## Problem statement
Where a line in the material below has the string "screenshot", please report it.

*** Block opens ***

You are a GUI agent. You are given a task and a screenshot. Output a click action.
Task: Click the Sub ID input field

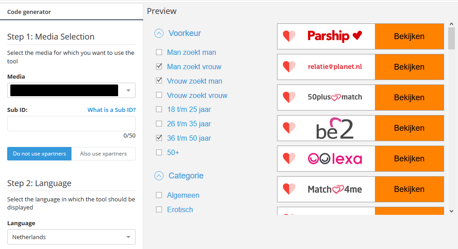[71, 124]
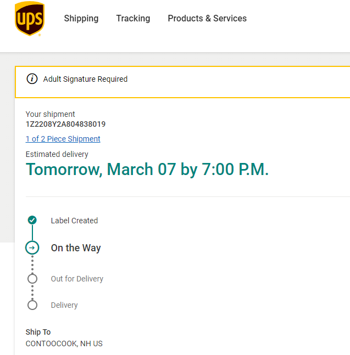Select the On the Way status label
Image resolution: width=350 pixels, height=355 pixels.
click(76, 248)
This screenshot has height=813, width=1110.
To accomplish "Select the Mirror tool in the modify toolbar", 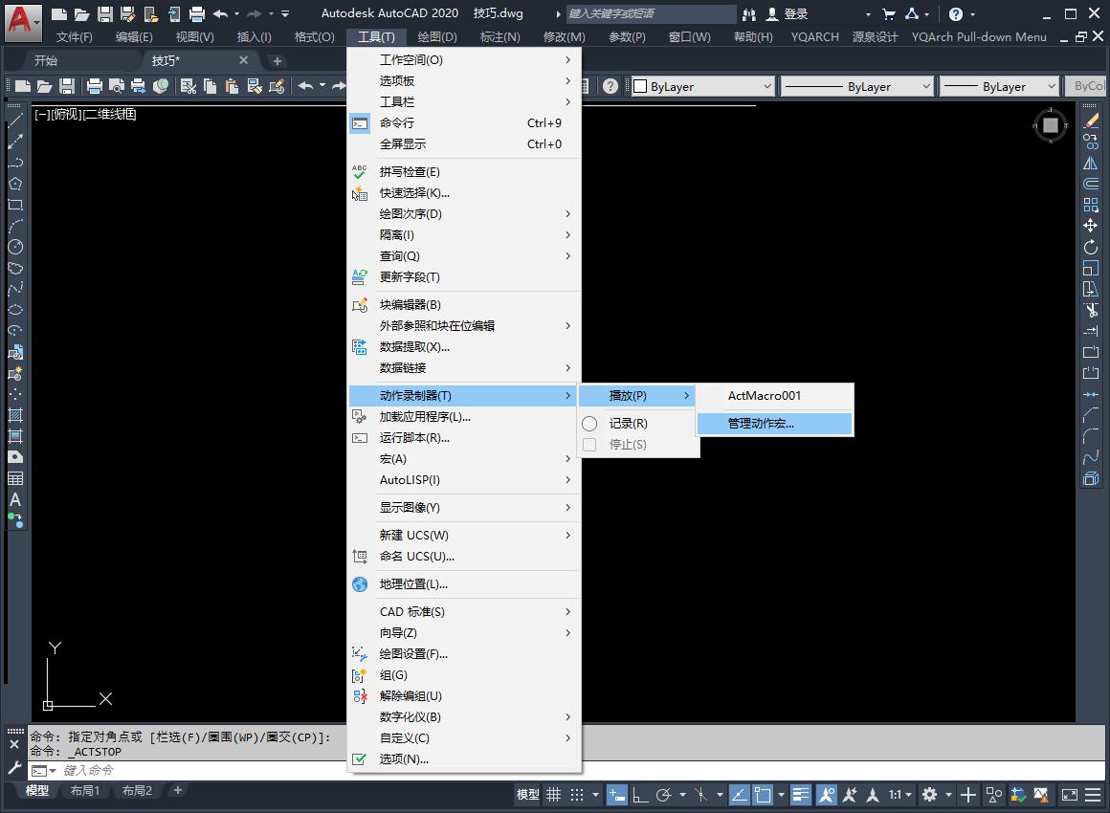I will point(1091,164).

*** Block closes ***

## Finished exercise
You are a GUI agent. You are given a task and a screenshot. Output a click action.
This screenshot has height=813, width=1110.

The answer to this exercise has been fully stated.